Nuestra generación

Revisando los papeles binarios que se amontonan en mi disco duro he descubierto algo que escribí­ hace tiempo. Lo he releí­do y me he dado cuenta de cuán pringado se puede ser cuando se es muy joven, si bien me ha hecho gracia porque he recordado aquel momento. Ahora mismo soy joven, me lo dice mi médico, así­ que estoy seguro de que todaví­a conservo algo de la inocencia y de la gilipollez de entonces. Voy a copiar y pegar, sin maquillar otra cosa que no sean los retornos de carro —13, 10—, el texto que se ha salvado de una quema virtual que sobreseeré con el fin de que no se pierda ese toque adolescente que, ¿quién sabe?, tal vez todos necesitamos de cuando en cuando.

¡Ea!, aquí­ está; no me lo tengan en cuenta:

La única razón que le hací­a caminar tan aprisa era saber que ella lo esperaba en casa. Siempre dio impresión de no pretender compromisos. Ya no era así­ y jamás volverí­a a serlo. Cada vez que pensaba en ella inspiraba; cada vez que espiraba pensaba en ella.

Habí­a hecho todo lo posible por no evidenciar sus sentimientos, por no mostrarse desbordado por las sensaciones que, en su ausencia, su solo recuerdo le producí­a. Era una mezcla de súbito escalofrí­o y recalcitrante angustia por no tener el control como antes. Otras veces fue fácil pero, en esta ocasión, se sabí­a felizmente derrotado.

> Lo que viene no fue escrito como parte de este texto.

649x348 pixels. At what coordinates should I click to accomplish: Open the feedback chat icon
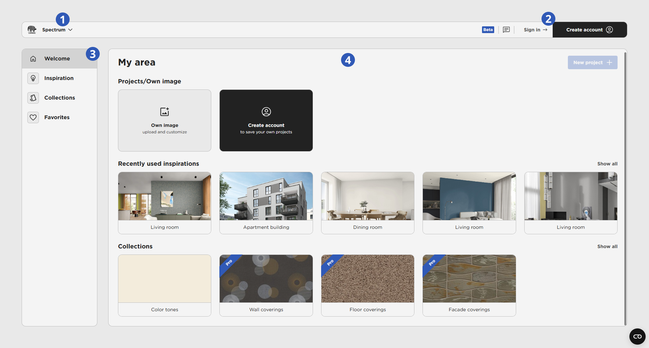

Cada vez que charlaba con sus amigos, conseguí­a dejarlos asombrados por su ausencia de interés en todo lo que no fuera su trabajo y su rutina. Nunca nadie lo habí­a visto dejarse llevar, embriagado del suave néctar del placer. Preocupados estaban, incluso, sus familiares. Siempre fue una ventaja para su madre, que no querí­a verlo distraí­do de sus estudios. Sin embargo, era ya hora de que siguiese el camino de tantos otros y sentara la cabeza. No está bien que el hombre esté solo, pensaba ella para sí­.

Hasta ahora no habí­a encontrado a ninguna que lo satisficiera: muchas habí­a demasiado divertidas, las menos demasiado intelectuales, aunque la mayorí­a sólo querí­a aprovecharse de él. Frecuentaba bares y discotecas, sin otro resultado que el de terminar en una sala de urgencias o en comisarí­a. Sin embargo, todo cambió aquella tarde, en el hipermercado. El azar obró para que la divisara entre otras muchas. Por su cabeza asomaron las siluetas de las pocas que habí­an compartido su vida hasta entonces y ninguna parecí­a igualarla. Recordó, absorto, haberla visto en sueños en alguna ocasión. Era increí­ble: su media naranja habí­a aparecido de repente, sin avisar, ¡y en unos grandes almacenes! Desde luego, no desaprovecharí­a esta oportunidad.

No obstante, debí­a cerciorarse; no serí­a la primera vez que se llevaba un chasco. Se acercó donde ella estaba, preguntó su nombre, su edad y su precio: «Yo, es que, si no tiene euroconector no la quiero».